General characteristics
- Class & type: Barbarossa-class ocean liner
- Tonnage: 12,334 GRT
- Length: 525 ft 6 in (160.17 m)
- Beam: 62 ft 3 in (18.97 m)
- Propulsion: 2 × quadruple expansion steam engines; 2 shafts;
- Speed: 16 knots (30 km/h; 18 mph)
- Capacity: Passengers (as built):; 390 × 1st class; 230 × 2nd class; 1,550 × 3rd class; After 1920 refit; 500 × cabin class; 250 × 3rd class;

= SS Blücher =

Ocean liner (1901–1929)

SS Blücher was a built by Blohm & Voss Shipbuilders, Hamburg, Germany, in 1902 for the Hamburg America Line, to sail under the German flag. She measured 12,334 gross register tons and was 550 (bp) feet long by 62 feet wide. Steam quadruple-expansion engines powered twin screws. Her service speed was 16 knots. She originally carried 2,102 passengers, including 333 first class, 169 second class, and 1,600 third class, on four decks with a steel hull, and was served by a crew of 252. She was fitted with two masts and two funnels. She saw Hamburg-New York and Hamburg-South America service.

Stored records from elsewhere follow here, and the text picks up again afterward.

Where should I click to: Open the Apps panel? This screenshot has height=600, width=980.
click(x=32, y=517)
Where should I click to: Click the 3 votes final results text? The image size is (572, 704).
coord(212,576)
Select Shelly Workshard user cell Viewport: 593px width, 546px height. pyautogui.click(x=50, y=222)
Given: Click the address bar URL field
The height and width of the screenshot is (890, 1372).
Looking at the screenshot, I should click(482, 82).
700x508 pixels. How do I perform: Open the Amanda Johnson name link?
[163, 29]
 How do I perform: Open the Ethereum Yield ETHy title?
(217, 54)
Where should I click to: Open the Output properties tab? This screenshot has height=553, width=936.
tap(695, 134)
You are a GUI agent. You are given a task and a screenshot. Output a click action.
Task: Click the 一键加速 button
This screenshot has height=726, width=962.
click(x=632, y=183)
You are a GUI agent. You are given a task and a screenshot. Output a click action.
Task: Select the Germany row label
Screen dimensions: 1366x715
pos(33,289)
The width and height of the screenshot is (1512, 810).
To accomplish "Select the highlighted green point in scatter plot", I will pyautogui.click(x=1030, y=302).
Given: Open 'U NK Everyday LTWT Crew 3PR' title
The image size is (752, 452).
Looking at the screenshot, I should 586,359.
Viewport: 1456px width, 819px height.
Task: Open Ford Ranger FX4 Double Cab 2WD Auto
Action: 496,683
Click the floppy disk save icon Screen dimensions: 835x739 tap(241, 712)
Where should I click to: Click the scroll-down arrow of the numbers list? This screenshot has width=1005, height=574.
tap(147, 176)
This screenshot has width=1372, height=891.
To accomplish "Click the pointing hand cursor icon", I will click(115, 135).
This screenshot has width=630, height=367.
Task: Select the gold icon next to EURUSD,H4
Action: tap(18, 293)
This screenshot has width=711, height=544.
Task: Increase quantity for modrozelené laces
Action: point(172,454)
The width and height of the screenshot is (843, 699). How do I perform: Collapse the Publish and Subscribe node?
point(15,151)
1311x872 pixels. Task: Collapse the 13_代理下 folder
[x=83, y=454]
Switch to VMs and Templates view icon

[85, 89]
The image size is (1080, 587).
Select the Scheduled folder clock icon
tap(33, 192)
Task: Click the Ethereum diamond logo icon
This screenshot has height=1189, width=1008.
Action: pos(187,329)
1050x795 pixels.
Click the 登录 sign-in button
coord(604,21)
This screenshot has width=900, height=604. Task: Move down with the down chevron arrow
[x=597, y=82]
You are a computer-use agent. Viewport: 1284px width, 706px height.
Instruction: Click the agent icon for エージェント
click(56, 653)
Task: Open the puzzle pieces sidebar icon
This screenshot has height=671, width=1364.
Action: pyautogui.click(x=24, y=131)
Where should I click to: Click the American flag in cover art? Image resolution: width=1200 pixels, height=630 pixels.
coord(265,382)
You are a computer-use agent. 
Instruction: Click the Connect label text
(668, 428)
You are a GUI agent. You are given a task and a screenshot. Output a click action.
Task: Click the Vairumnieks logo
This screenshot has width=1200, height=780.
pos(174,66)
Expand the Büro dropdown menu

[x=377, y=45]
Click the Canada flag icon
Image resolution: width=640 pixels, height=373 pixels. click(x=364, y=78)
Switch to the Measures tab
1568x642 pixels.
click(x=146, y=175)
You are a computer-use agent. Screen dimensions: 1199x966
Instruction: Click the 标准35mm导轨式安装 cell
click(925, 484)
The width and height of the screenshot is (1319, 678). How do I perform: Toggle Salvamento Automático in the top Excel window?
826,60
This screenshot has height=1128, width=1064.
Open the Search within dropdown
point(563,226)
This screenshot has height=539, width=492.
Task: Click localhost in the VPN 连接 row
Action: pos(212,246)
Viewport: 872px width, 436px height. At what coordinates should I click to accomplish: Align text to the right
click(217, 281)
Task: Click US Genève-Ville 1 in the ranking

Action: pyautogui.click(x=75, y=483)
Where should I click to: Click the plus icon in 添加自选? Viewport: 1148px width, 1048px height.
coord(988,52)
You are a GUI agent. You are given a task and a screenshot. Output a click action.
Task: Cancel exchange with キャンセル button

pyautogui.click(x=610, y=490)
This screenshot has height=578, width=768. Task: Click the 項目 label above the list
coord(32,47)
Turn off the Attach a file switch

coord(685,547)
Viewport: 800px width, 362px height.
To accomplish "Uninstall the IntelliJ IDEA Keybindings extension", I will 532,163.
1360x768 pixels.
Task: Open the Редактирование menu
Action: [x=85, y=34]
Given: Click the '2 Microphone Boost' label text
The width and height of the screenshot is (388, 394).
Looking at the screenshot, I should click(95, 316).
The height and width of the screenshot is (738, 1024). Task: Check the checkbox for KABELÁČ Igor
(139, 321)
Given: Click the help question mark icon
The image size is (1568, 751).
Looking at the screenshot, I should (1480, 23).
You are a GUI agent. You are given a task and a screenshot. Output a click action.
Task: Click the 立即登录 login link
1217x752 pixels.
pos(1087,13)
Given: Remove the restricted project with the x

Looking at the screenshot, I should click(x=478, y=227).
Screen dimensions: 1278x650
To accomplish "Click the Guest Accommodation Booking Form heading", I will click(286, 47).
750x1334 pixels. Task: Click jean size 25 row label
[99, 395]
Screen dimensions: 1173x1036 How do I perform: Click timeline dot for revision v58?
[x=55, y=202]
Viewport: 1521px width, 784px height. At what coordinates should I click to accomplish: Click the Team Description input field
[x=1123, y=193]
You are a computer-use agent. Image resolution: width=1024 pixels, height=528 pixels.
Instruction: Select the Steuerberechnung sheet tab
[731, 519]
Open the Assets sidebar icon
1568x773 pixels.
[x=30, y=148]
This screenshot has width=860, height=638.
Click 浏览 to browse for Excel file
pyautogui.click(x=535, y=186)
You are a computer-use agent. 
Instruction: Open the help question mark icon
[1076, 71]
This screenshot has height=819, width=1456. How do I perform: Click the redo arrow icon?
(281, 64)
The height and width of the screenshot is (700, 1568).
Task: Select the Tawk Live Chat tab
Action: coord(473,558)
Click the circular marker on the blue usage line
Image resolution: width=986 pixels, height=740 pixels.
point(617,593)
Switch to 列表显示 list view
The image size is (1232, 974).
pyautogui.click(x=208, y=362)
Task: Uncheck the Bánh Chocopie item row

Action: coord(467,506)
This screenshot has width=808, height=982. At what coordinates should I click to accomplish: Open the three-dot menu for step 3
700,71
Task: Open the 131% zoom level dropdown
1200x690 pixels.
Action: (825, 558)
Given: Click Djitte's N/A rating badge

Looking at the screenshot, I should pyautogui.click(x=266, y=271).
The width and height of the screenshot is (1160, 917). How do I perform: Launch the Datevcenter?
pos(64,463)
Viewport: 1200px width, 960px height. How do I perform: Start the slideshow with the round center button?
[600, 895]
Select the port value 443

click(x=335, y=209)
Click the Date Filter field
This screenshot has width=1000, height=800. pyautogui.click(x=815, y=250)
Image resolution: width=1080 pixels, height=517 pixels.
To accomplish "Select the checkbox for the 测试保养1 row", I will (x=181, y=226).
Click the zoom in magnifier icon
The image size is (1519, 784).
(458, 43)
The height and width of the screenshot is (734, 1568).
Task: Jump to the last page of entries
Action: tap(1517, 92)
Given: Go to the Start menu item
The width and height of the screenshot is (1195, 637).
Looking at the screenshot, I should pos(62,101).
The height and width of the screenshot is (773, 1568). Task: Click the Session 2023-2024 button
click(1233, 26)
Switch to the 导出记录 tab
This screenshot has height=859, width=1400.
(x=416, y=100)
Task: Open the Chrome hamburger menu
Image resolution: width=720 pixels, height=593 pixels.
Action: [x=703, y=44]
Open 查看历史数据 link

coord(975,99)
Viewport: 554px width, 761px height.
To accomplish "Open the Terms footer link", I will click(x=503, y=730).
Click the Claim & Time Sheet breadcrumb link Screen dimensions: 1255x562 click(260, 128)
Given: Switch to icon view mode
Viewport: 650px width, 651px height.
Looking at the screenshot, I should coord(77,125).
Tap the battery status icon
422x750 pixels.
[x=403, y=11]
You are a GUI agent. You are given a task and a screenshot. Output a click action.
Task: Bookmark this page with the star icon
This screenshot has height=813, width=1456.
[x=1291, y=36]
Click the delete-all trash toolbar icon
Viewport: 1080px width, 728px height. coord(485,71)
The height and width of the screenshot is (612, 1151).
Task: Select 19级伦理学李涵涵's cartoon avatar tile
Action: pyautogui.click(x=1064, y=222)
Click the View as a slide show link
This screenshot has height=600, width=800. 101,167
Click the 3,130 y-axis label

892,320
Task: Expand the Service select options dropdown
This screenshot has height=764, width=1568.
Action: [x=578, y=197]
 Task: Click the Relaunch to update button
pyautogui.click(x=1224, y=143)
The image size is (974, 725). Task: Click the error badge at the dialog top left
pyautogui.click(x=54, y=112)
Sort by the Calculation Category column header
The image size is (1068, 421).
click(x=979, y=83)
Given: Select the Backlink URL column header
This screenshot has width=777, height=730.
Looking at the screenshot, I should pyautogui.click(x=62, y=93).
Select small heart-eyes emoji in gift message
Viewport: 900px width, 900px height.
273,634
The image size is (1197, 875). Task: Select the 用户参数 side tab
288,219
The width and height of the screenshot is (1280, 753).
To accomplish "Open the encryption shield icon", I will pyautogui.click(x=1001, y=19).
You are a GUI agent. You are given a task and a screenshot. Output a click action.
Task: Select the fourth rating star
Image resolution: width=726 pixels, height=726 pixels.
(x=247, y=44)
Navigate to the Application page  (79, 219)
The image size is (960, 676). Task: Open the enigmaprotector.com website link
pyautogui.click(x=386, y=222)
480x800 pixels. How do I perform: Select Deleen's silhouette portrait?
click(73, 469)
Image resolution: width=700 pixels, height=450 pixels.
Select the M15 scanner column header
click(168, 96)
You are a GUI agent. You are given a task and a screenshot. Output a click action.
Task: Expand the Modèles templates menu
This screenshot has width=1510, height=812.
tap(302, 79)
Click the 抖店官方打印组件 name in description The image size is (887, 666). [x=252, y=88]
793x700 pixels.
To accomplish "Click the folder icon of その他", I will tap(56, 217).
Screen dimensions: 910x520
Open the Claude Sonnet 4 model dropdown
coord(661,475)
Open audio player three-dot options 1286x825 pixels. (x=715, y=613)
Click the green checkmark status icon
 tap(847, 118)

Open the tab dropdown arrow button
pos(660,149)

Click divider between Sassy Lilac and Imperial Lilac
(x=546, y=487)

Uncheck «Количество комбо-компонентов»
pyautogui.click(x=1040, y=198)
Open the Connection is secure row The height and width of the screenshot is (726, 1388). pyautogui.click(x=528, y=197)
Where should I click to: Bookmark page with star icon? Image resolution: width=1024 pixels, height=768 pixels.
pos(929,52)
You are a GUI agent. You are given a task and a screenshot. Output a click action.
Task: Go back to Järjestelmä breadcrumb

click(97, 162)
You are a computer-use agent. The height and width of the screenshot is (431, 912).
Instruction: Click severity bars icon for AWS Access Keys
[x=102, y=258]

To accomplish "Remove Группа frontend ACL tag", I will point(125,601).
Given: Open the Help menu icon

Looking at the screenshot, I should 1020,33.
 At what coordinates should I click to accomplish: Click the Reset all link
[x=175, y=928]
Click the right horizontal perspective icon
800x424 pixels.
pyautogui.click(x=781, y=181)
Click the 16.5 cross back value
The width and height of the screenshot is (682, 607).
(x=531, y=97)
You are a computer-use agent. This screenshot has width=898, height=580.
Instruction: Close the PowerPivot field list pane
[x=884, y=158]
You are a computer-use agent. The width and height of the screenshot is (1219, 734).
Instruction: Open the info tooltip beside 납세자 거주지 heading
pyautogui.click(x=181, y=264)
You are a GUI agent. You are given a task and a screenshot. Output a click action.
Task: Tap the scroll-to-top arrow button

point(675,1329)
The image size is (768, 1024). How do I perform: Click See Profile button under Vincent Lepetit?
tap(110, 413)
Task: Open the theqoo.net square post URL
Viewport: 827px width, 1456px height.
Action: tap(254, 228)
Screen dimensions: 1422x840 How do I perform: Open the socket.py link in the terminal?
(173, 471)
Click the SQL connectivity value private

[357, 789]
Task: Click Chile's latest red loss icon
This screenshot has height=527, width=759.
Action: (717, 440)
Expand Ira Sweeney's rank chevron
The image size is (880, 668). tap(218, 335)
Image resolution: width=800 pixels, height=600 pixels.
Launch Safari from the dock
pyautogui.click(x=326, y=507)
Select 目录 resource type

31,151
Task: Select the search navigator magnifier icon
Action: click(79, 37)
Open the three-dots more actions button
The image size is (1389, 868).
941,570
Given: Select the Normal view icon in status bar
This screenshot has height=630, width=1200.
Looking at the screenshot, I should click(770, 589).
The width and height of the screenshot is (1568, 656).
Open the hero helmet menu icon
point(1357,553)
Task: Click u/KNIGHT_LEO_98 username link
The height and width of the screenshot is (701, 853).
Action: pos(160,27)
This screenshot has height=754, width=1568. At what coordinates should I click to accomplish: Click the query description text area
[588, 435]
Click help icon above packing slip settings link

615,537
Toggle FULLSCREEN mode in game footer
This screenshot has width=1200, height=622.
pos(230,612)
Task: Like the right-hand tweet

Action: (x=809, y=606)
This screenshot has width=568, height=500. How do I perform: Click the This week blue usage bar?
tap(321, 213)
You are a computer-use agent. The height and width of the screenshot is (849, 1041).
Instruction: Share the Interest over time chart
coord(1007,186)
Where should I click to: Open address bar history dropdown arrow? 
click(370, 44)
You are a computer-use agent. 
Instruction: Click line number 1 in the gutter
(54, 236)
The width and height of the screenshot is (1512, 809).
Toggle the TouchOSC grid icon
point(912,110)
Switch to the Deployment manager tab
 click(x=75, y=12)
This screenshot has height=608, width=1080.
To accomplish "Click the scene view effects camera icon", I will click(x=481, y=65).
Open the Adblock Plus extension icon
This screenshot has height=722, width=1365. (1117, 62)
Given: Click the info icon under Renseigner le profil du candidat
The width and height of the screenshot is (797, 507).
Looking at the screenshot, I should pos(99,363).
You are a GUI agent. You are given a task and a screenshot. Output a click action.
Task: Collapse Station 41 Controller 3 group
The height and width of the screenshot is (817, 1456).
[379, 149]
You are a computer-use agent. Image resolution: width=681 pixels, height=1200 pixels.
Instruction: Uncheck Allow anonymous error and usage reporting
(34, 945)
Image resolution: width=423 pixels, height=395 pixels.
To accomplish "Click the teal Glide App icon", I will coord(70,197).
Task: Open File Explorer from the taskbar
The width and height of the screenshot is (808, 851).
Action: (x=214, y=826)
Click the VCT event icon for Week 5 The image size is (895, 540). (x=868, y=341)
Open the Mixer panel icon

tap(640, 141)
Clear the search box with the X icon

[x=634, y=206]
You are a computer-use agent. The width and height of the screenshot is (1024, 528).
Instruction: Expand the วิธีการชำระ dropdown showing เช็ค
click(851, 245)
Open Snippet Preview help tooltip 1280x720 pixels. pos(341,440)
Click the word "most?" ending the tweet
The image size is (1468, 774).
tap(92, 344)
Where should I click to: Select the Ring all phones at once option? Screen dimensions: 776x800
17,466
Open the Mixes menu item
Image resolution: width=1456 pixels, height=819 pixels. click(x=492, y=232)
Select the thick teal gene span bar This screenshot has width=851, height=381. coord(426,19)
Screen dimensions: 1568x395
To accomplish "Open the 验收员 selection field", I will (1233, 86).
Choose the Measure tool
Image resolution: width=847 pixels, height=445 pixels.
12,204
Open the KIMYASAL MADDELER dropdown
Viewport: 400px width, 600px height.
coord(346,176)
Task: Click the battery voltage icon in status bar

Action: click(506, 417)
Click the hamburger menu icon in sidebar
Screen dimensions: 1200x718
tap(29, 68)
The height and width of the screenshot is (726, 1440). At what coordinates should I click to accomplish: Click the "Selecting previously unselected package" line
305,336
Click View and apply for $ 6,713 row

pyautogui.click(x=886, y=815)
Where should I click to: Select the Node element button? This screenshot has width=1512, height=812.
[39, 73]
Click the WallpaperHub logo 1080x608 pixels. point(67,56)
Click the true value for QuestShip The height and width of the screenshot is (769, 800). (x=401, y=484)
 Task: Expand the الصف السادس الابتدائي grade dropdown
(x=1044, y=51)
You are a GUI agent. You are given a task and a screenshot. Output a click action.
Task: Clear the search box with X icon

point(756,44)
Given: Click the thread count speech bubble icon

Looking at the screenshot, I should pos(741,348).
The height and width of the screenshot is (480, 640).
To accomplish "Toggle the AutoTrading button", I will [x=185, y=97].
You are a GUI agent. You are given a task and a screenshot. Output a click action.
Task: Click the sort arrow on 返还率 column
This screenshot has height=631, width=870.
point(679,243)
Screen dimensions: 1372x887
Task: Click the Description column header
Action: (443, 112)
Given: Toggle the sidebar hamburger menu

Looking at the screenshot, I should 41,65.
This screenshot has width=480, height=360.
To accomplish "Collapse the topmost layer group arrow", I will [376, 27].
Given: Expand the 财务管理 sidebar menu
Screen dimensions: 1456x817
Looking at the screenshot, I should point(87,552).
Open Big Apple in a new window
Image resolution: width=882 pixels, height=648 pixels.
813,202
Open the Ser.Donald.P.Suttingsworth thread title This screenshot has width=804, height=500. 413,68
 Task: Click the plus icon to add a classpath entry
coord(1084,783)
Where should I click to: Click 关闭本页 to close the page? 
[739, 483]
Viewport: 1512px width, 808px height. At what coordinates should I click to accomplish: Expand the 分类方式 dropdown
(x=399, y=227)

She was the sister ship to the SS Moltke.

==History==
The Blücher was launched on November 23, 1901. She set out on her maiden voyage on June 7, 1902, proceeding from Hamburg to Boulogne to Southampton, then finally to New York, where she arrived at Ellis Island on June 28. She serviced this route until 1911.

In 1912, she was rebuilt, with luxury suites added to her boat deck.

She was interned at Pernambuco, Brazil in August 1914. On June 1, 1917, she was seized by the Brazilian government, who renamed her Leopoldina. On February 27, 1918, she was chartered to the French government.

On March 11, 1920, she began her first voyage for Compagnie Générale Transatlantique (CGT, "French Line") from New York to Le Havre. In December 1921, she was laid up. In March 1923, she was sold to CGT and renamed Suffren, as which on May 8, 1923, she made her first voyage, Le Havre to New York. At this time, she could accommodate 500 passengers in first class and 250 in third class.

She was laid up again in 1928 and scrapped in Genoa in 1929.